▶ **Your objective**: Show the lines below that contain the string "GitHub".

--*--

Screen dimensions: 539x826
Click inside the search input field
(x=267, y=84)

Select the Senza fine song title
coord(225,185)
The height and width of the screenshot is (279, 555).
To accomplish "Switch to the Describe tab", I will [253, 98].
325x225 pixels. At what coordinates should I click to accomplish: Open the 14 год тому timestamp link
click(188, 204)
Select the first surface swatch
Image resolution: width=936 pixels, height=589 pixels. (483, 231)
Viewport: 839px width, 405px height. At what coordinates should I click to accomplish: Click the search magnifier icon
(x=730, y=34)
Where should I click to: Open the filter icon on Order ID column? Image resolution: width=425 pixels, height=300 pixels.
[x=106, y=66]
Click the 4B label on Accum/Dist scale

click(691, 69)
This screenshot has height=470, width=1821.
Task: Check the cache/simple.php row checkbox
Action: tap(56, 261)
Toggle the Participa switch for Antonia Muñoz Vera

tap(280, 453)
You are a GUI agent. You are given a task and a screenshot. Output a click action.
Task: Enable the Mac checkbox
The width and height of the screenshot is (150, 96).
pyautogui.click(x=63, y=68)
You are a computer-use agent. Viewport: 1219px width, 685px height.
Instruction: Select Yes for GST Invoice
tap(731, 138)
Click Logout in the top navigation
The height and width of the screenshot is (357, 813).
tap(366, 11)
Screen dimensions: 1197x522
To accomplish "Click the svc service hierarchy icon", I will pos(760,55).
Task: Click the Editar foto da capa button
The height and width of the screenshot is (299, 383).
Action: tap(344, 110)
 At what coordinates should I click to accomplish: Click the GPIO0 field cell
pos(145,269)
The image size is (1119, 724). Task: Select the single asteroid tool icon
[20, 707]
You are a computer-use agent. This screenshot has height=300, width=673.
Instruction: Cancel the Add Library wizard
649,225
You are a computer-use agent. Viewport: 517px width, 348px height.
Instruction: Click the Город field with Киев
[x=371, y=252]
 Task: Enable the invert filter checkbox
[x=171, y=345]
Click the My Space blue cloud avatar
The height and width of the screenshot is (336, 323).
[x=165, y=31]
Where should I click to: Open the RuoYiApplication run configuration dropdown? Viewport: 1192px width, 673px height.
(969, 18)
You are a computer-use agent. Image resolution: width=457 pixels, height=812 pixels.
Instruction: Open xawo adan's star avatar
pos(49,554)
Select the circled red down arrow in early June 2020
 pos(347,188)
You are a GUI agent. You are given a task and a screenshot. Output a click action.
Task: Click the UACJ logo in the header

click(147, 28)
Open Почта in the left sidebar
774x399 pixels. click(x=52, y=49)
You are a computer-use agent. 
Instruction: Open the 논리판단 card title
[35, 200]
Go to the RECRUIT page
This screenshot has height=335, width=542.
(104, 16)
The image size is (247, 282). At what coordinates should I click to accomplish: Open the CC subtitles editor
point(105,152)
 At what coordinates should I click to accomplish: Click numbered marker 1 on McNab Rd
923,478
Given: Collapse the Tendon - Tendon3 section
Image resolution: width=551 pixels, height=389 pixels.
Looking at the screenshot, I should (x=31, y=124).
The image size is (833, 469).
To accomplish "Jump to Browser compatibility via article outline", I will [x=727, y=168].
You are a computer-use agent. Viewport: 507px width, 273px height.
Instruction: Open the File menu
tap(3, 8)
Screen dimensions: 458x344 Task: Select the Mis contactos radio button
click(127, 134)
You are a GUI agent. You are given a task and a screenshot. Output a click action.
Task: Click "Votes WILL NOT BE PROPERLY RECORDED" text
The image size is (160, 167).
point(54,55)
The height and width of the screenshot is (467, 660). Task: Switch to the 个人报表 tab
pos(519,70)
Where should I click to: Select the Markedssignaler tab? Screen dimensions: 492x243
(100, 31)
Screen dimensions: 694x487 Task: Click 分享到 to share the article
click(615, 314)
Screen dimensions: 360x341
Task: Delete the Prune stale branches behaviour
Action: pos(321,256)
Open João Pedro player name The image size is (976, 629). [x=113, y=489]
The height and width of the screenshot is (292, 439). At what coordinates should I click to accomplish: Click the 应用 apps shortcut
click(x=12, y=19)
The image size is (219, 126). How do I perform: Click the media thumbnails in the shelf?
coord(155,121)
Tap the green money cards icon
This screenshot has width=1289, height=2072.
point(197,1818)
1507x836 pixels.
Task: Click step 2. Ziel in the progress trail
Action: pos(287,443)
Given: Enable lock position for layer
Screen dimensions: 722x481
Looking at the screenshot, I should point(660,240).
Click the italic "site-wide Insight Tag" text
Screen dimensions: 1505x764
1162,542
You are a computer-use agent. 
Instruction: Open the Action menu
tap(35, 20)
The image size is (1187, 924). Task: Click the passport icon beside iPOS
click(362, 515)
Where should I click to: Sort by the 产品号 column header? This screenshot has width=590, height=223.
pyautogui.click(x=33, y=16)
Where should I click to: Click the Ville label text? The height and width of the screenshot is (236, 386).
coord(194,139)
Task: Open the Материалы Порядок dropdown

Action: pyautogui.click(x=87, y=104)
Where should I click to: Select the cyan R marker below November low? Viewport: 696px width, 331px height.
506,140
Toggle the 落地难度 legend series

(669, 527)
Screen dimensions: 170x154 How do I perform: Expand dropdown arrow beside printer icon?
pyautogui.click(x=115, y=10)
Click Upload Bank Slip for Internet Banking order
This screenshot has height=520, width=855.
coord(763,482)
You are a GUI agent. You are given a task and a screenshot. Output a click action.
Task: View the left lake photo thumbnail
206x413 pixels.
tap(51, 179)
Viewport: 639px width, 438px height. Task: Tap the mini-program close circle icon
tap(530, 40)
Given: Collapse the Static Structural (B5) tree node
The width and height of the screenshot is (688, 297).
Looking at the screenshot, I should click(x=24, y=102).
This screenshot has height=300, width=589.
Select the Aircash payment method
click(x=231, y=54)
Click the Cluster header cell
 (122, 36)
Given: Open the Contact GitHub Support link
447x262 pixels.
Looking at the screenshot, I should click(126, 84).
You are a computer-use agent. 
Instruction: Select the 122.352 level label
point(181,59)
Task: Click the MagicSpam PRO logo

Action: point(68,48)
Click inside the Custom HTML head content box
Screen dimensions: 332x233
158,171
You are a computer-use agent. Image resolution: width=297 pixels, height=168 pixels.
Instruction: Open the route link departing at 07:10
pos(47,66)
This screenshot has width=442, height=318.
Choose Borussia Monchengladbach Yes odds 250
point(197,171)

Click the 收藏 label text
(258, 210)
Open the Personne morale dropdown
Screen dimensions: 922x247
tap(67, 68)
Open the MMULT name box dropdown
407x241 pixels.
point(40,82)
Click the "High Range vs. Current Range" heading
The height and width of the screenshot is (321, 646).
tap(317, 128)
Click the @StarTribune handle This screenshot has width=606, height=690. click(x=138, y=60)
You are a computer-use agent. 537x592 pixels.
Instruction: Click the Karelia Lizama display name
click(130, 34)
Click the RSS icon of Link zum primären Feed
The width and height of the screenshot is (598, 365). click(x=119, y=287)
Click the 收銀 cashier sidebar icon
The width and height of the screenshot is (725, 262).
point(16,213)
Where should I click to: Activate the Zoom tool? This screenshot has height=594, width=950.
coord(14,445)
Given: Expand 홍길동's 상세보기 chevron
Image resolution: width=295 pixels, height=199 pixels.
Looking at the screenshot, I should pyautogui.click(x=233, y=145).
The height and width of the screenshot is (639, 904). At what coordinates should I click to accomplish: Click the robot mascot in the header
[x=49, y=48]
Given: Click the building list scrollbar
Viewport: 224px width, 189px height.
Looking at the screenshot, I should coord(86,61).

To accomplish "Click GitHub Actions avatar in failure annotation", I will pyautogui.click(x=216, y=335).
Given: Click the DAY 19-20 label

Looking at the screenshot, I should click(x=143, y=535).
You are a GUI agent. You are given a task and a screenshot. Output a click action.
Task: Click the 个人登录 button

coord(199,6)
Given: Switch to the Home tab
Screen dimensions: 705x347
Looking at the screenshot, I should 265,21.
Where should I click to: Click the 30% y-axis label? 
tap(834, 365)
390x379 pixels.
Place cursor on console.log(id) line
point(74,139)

--*--

▶ **Written solution**:
Given: Open the Contact GitHub Support link
To accomplish "Click GitHub Actions avatar in failure annotation", I will pyautogui.click(x=216, y=335).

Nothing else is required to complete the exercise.